Finalising your approach
Sign-off and ownership: external communications
Whether your project is large or small, you need to think about your approach to communications. The success of your project is likely to be partly dependent on how well you communicate with your external stakeholders. As a minimum, your partners, the local community and other stakeholders need to know what you are doing, how they can get involved and what the outcomes are, when the project is finished. Each project will also have some specific communication needs of its own. You should make sure that these needs have been identified, and decide how to meet them. You need to make sure you tie up the key messages being communicated, ensuring that the community engagement project can be adapted, made relevant and is understood by all stakeholders.

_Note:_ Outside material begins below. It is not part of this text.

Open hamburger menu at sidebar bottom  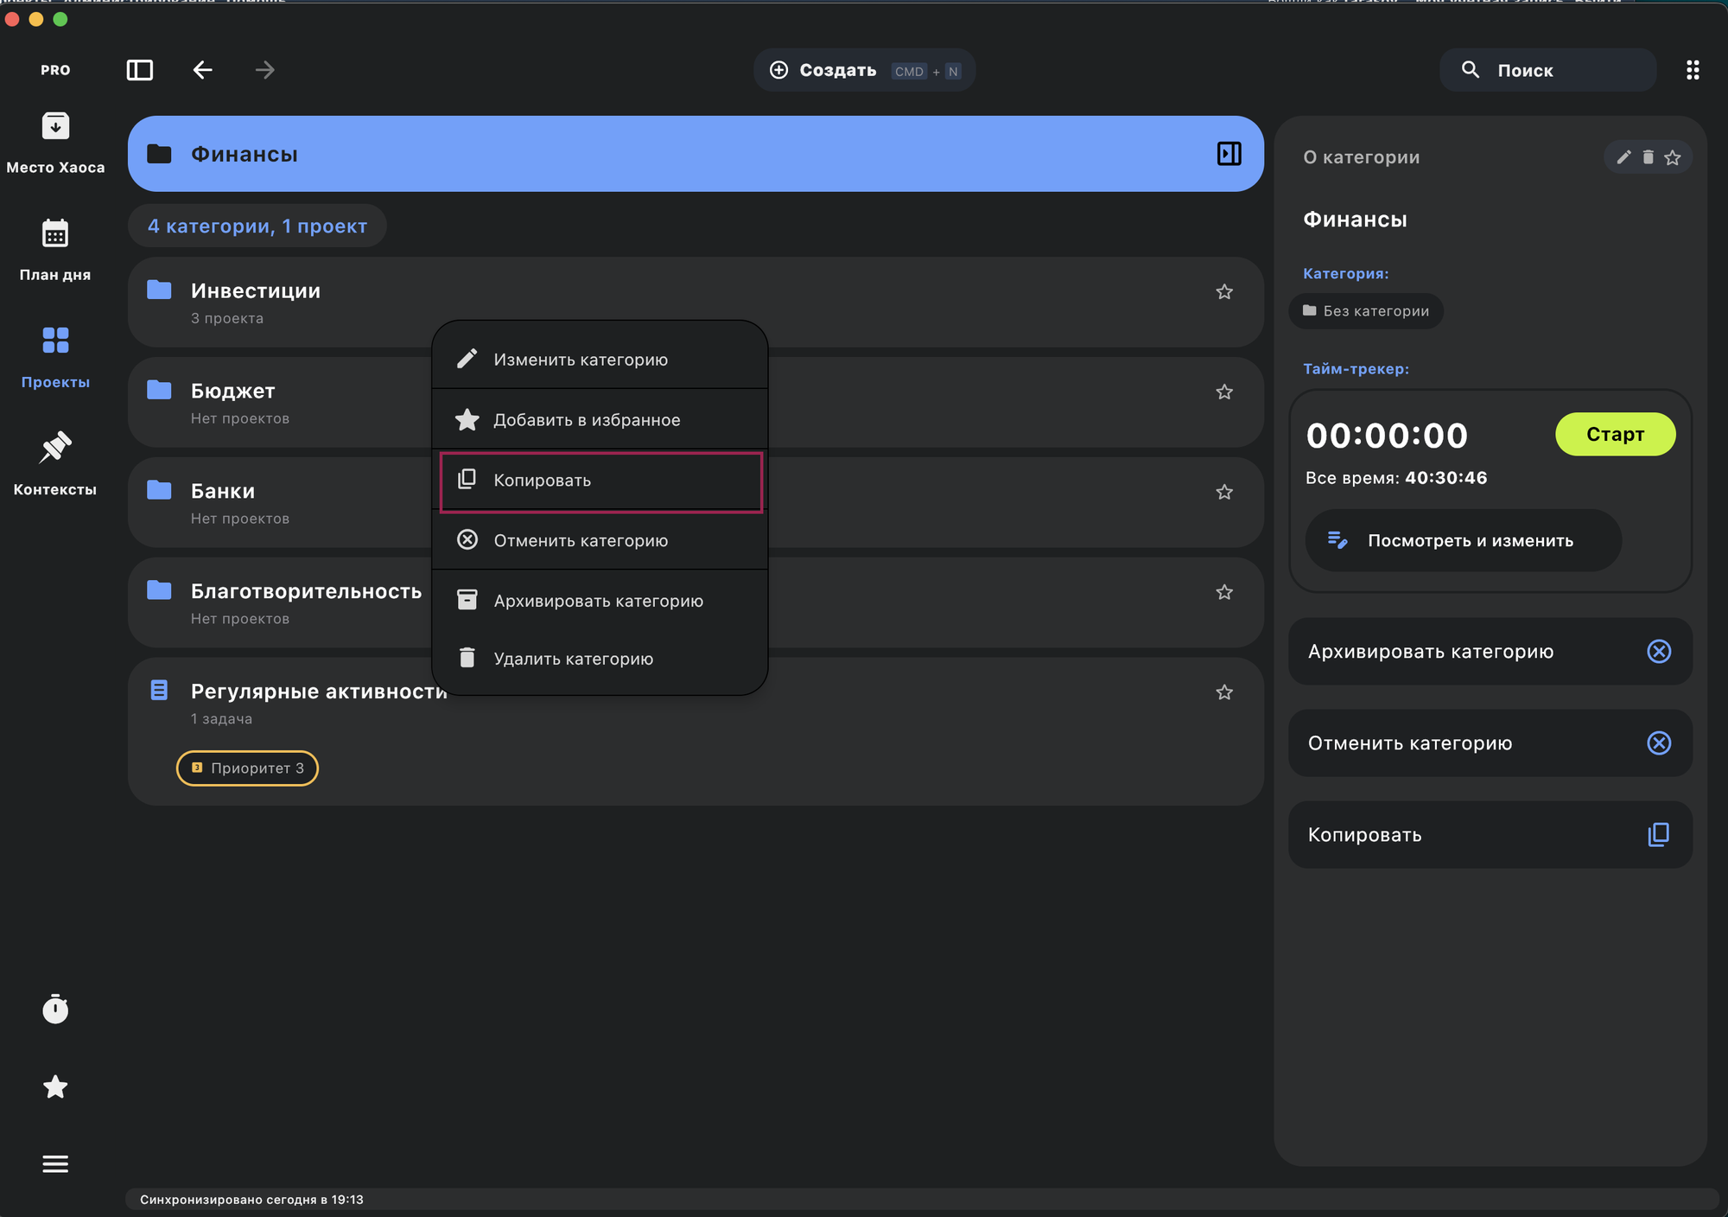pyautogui.click(x=55, y=1163)
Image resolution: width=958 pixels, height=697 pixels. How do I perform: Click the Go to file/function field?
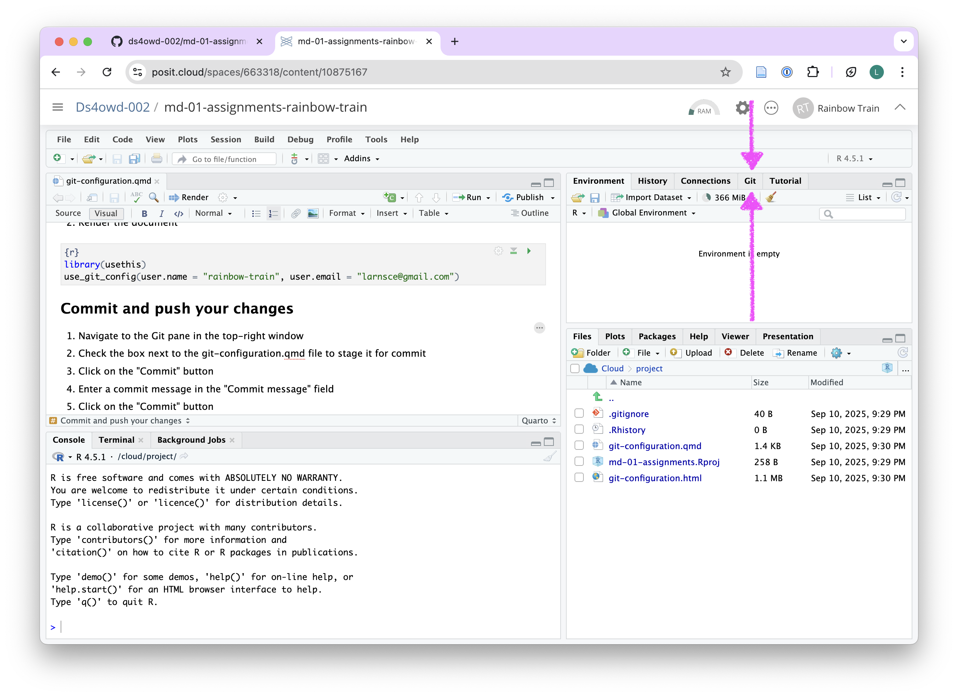coord(224,159)

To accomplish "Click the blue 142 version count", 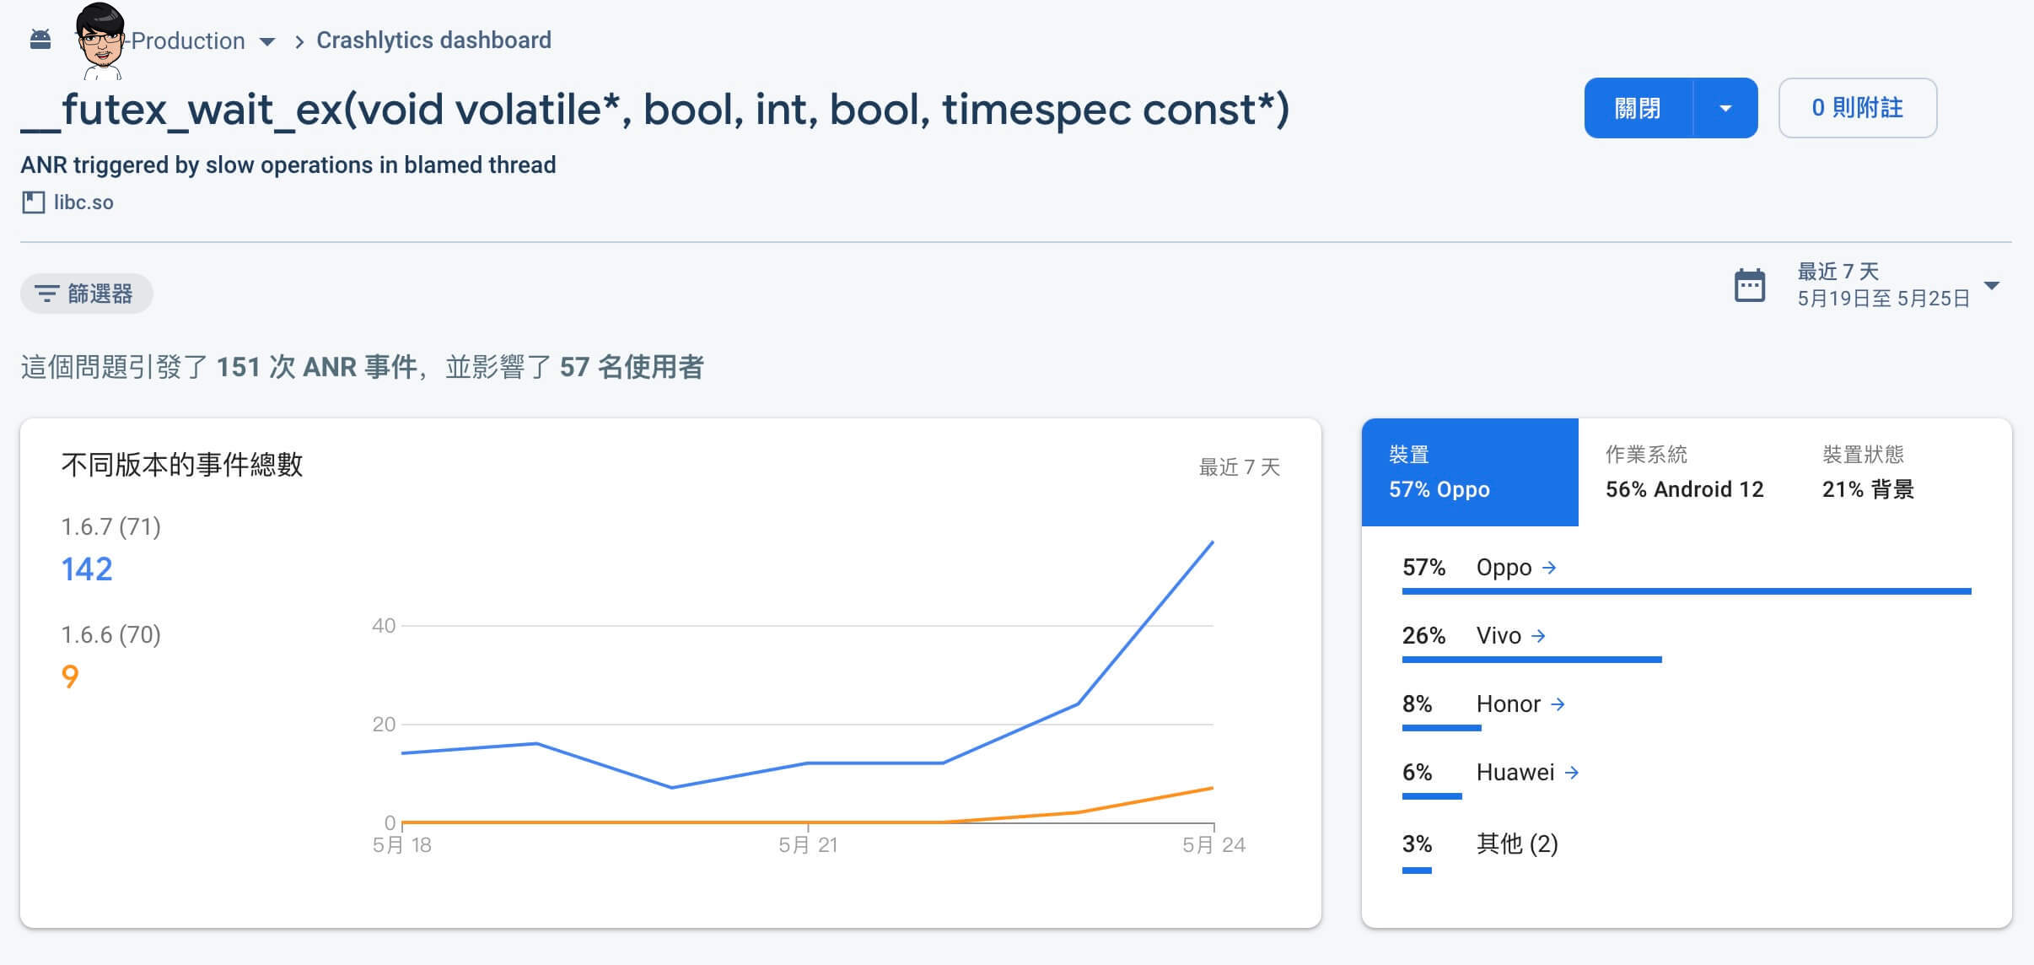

To get you started, here are some questions for you to think about. If the project is large or complex, or you are very new to communications work, it is a good idea to get people with specific communications skills to work with you. Their experience and skills will prove invaluable as you plan and execute a communications strategy.
Communications can be an area where collaborative working between the Force and the Authority is particularly beneficial. Joint working can provide extra resources for the project, bring in a wider range of perspectives and experience, and strengthen the relationship between the two organisations, which may be an organisational objective for your Force or Authority in itself.
Quick questions:
- What expertise can you draw on internally/ from partners/ from local people to help you plan and deliver your communications strategy?
- What are your communication goals (eg information sharing, awareness raising, public reassurance etc)?
- Who do you want to reach?
- What influence/impact do you want to have?
- What methods should be used to communicate with each of the identified 'key audiences' at each stage of the project?
- What is an appropriate timescale for communications activity, so as to ensure maximum effectiveness and impact (eg to fit with deadlines for local papers/ to give local people who want to participate enough notice of events etc)?
- How can we enlist the help of others, particularly members of the community, in 'telling the story' or 'spreading the word'?
- If we want to communicate with individuals/ communities who may have low levels of trust in the police, how can we best do this? What work needs to be done to facilitate open and productive dialogue in these circumstances?
- How will we monitor the effectiveness of our communications? How will we use that information to re-shape our approach, where necessary?
- What are the cost implications of these activities, and how will they be funded?